Just commit, push, and watch the magic happen. Your infrastructure gets updated like clockwork. Everything versioned, everything automated. What could possibly go wrong?
Plenty.
Turns out, when you let automation take the wheel without enough checks, it’ll happily drive you off a cliff. We learned this the hard way—twice. Here’s what happened.
⚠️ Incident 1: The Great Deletion Debacle
Friday evening. Everyone’s wrapping up. One last merge before heading out—supposed to hit a test environment.
But it didn’t.
Instead, the change went straight to production. And with it? A Terraform script that wiped our live database.
No warning. No prompts. Just… gone.
Our monitoring stack (Prometheus and Grafana) stayed quiet. The app crashed. Other systems relying on that database followed. Within minutes, we were staring at a full-on outage that lasted four hours.
Getting things back? Painful. Our backups were buried in messy Terraform code left behind by a previous team. Felt more like digital archaeology than DevOps:
# Restoring from backup via Terraform
terraform import aws_db_instance.my_db arn:aws:rds:us-west-2:123456789012:db:mydatabase
terraform apply -var="environment=production"
What went wrong?
We had no guardrails. No environment checks. No role-based access controls. Just one bad merge—and the system did exactly what it was told.
What we fixed:
- Tagged all Terraform modules by environment (test, staging, prod).
- Added drift detection (
tfsec,terraform plan) to PRs. - Required senior reviewers for any production merges.
🔄 Incident 2: Dependency Hell
A month later, different mess. Our "Order Service" got upgraded to v2. Clean GitOps merge, green CI, all looked good.
Until users started complaining: “My orders aren’t going through.”
Turned out, the deployment file still pointed to an old URL for "Inventory Service"—a version we had already deprecated. The Git repo didn’t match reality.
env:
- name: INVENTORY_SERVICE_URL
value: "http://old-inventory-service.svc.cluster.local"
No crashes. No alarms. Just 200+ failed transactions we barely caught in time.
What went wrong?
Git had the wrong truth. Services don’t exist in a vacuum.
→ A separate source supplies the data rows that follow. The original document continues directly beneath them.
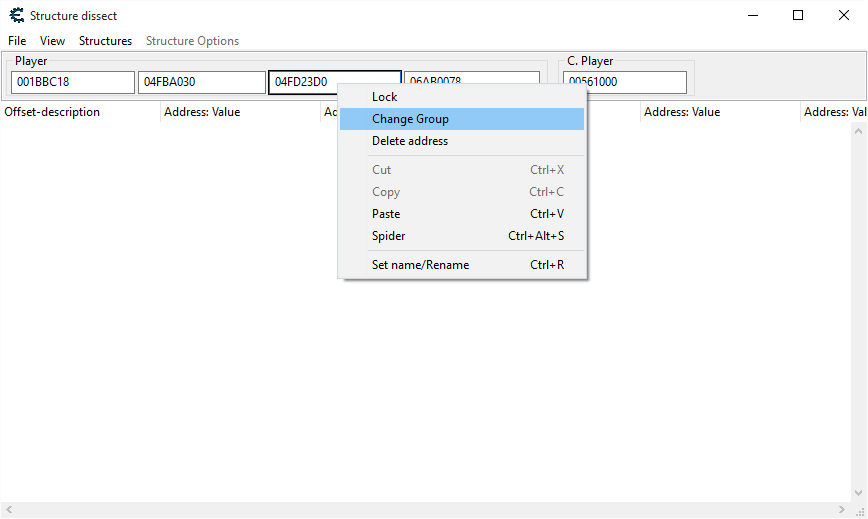
Task: Maximize the Structure dissect window
Action: (797, 15)
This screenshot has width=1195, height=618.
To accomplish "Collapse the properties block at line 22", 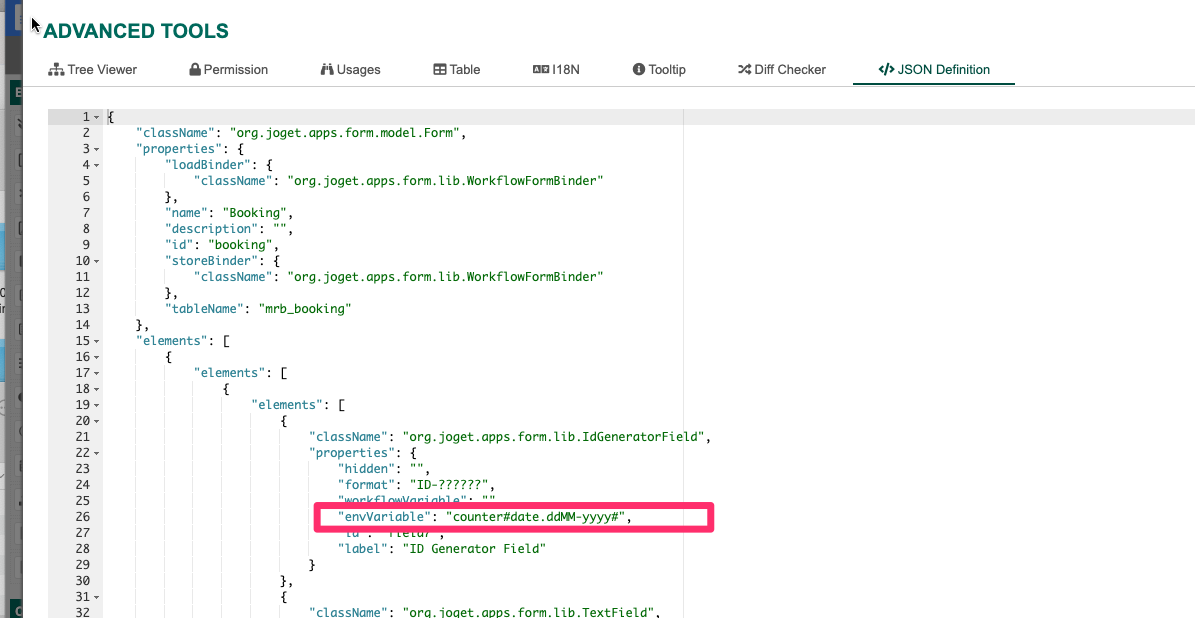I will click(97, 453).
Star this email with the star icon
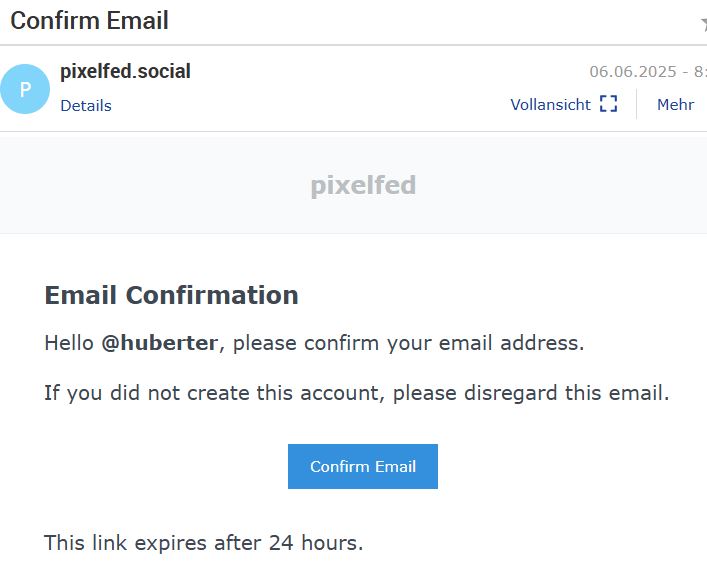 pyautogui.click(x=704, y=23)
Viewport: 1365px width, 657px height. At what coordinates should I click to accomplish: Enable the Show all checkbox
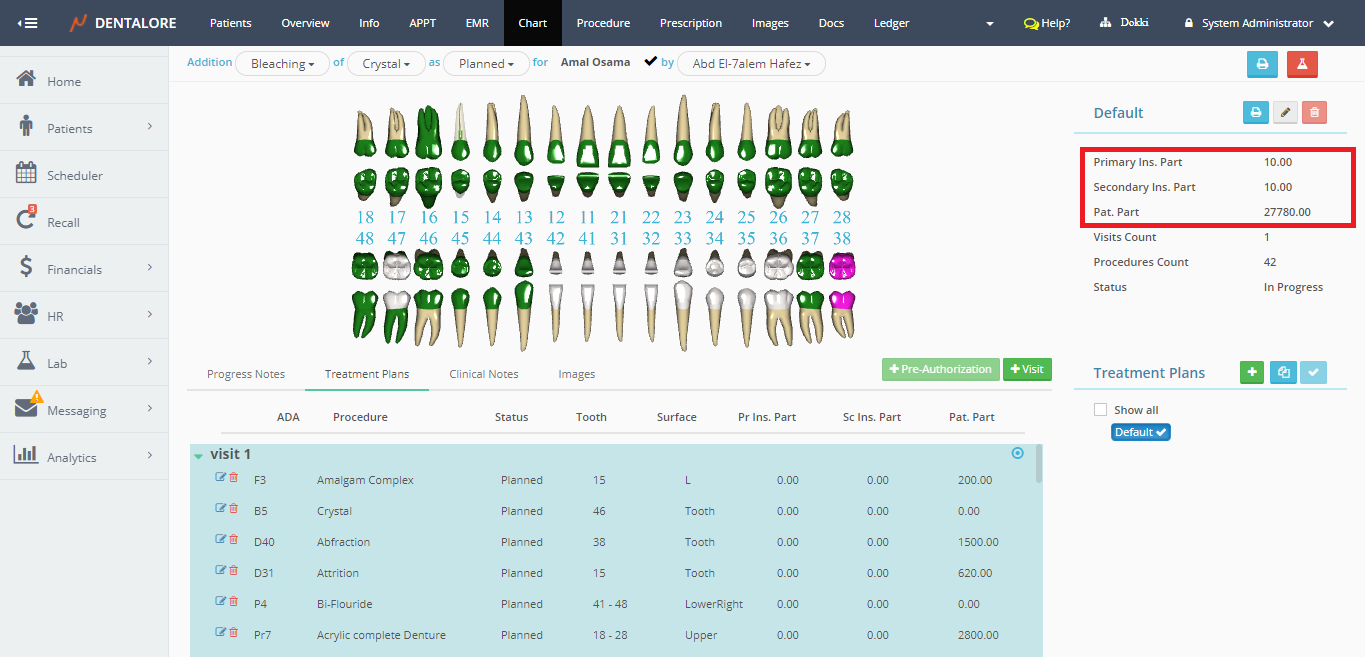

They depend on each other—and those relationships change faster than code.
What we fixed:
- Started contract testing between services before deployment.
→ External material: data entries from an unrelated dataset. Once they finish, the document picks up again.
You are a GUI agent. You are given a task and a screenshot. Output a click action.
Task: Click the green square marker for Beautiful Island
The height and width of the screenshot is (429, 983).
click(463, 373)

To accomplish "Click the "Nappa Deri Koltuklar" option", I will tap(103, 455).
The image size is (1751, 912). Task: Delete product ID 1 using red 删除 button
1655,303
- Added staging checks to confirm live connectivity.
- Required interface definitions (OpenAPI + schema checks) in CI.
🧰 Tools: Where They Helped (and Hurt)
| Tool | Used For | Where It Broke Down |
|---|---|---|
| Git | Version control | No safeguards to block prod merges |
| Terraform | Infra as code | Too easy to delete things accidentally |
| Kubernetes | Orchestration | Amplified service failures across the board |
| FluxCD | GitOps operator | Applied bad configs with zero questions asked |
| Prometheus & Grafana | Monitoring | No alerts for silent data loss |
🧭 Takeaways
-
Declarative isn't always safe
Just because it's in code doesn't mean it's correct—or harmless. -
Git is not a gatekeeper
A merged PR doesn't mean things are good. It just means someone clicked "Approve." -
Automation needs adult supervision
Speed is great. But without checks? It's just a faster way to break stuff. -
Services need contracts
Without clear expectations between services, you’re setting yourself up for failure.
🚨 Final Thoughts
GitOps sounds beautiful on paper. Clean history. Reproducible infra. Automated everything.
But treat Git like the one source of truth? You’re one bad commit away from chaos.
We still use GitOps. But we’ve stopped treating it like magic. It’s more like power tools—great when used with care, dangerous when misused.
Be cautious. Add checks. Trust, but verify.